* EXERCISE DESCRIPTION *
The exercise calls for every entry that follows to be repeated exactly.

============

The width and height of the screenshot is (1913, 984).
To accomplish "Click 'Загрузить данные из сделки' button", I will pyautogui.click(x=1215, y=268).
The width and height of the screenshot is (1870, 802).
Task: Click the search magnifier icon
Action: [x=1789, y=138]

============

* COMPLETED EXERCISE *
The width and height of the screenshot is (1913, 984).
To accomplish "Click 'Загрузить данные из сделки' button", I will pyautogui.click(x=1215, y=268).
The width and height of the screenshot is (1870, 802).
Task: Click the search magnifier icon
Action: [x=1789, y=138]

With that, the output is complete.